Opinion

I Want My Gay Asian President NOW!

November 7, 2008 - 12:00am
By John-David Brown

By now we’re all aware that Change has swept the nation, but more importantly the last few weeks have brought great change in my life. I’m fully prepared to acknowledge the historic quality of the election, but I bombed my LSAT, I’m getting a job, and I’m moving to New York for a few years. America elected a black liberal president, and I lost my right to get married in my home state of California. I don’t know what is wreaking more havoc on my inner thighs — the LSAT or Prop 8. I’m not going to law school next year, and I’m not getting married. To be fair, I don’t have a promising candidate for husband at the moment, but I’d at least like to maintain the option of getting drunk in L.A. and marrying a call boy. Maybe Barack will let me enroll in the military, where I can find a rock hard man and gain the experience I can use as the cornerstone of my congressional campaign. Worst case scenario, I’ll end up (illegally) turning tricks on the streets of San Francisco, pining for the white-picket fence family I’m still denied.

Let’s backtrack to the beginning of this downward spiral. I received life-changing news two Saturdays ago via an email I accessed from my phone: I bombed the LSAT. After spending nearly $2000 on a Kaplan course, halting all school studying for over a month, developing a stress-related eczema problem, and gaining weight on account of constantly eating my feelings, I scored 15 points below my anticipated score. This score didn’t just bar me from Yale and Harvard — I’d be lucky to get into DeVry. I had no idea where to go from there, but I decided that I’d take some time off, move to New York, get a job, and try to find a sugar daddy to buy my way in.

Just as I was regaining my optimism, however, Tuesday struck. I’m ecstatic that Barack is going to be our next president, but I’m pissed off that he isn’t gay. Even if I find someone to fund my higher education, while we’re living in sin, we won’t be eligible for on-campus child care. I was struck by a bit on Chelsea Lately last night when they were joking about Barack. Chelsea said, “That’s always what they do in futuristic movies, they always have black presidents. Now they’re going to have to have a gay Asian president. People are like, ‘Oh my God, this must be the year 2095 …’”

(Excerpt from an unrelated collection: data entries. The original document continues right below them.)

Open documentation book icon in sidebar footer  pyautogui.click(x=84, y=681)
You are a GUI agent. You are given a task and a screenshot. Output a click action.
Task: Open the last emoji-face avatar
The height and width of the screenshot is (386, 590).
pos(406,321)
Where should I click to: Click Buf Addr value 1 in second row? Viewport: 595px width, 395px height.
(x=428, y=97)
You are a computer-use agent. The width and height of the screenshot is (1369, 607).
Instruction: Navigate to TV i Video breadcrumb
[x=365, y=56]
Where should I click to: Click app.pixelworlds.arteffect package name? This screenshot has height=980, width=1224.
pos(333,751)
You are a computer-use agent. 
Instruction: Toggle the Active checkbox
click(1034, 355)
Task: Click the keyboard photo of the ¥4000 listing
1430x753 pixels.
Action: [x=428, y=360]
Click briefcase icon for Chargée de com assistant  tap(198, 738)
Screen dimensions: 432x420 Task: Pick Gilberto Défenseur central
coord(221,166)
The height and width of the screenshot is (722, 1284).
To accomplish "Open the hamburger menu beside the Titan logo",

That was my first thought when I found out that Barack had successfully been elected president. I thought, “If a black man can do it, a gay man can’t be too far behind.” Then I remembered that a gay man is always behind. Apparently Americans think that there is something inside of me that is evil, immoral, insincere, and disrespectful to humankind. Not only could I not get elected to Congress or the presidency, but I can’t even have a wedding. Even worse, people in Arkansas think that I don’t even deserve the right to adopt children of my own. Black people have had full rights more or less for about 40 years, whereas gays still do not have full rights in the vast majority of states in America. We can’t get married in 48 states, and we can’t even adopt children in Arkansas. I think that 2095 is too far away. I want to get married in California NOW, and I want my gay Asian president NOW!

What’s your deal, America? You’ll buy our designer clothes and hire us as lawyers and doctors, but you won’t let us feel like legitimate, equal citizens? Won’t let us live in wedded bliss in Hasbrouck apartments? You don’t see me getting signatures to amend California’s constitution to ban guns or white trash people from raising gangs of foster children. If you don’t want us to have equal rights, why don’t you just strip us of the rest of our rights and make us go somewhere gayer like Sweden or France? Just because the majority of Californians don’t believe gays deserve the same rights doesn’t mean that the minority should be stripped of those rights. The Supreme Court already pointed out the illegality of the constitutional ban, and yet it still got reinstated? I had more faith in the Left coast. I guess I should have expected this from California, since we already voted for the ban once before. Still, I was really upset that my excitement for Barack and our future had to be soured by voters in California who feel that I am not equally fit to enter a hopeless marriage and eventual divorce. Well I have hope — hope for marriage, hope for divorce, and hope for a gay Asian president.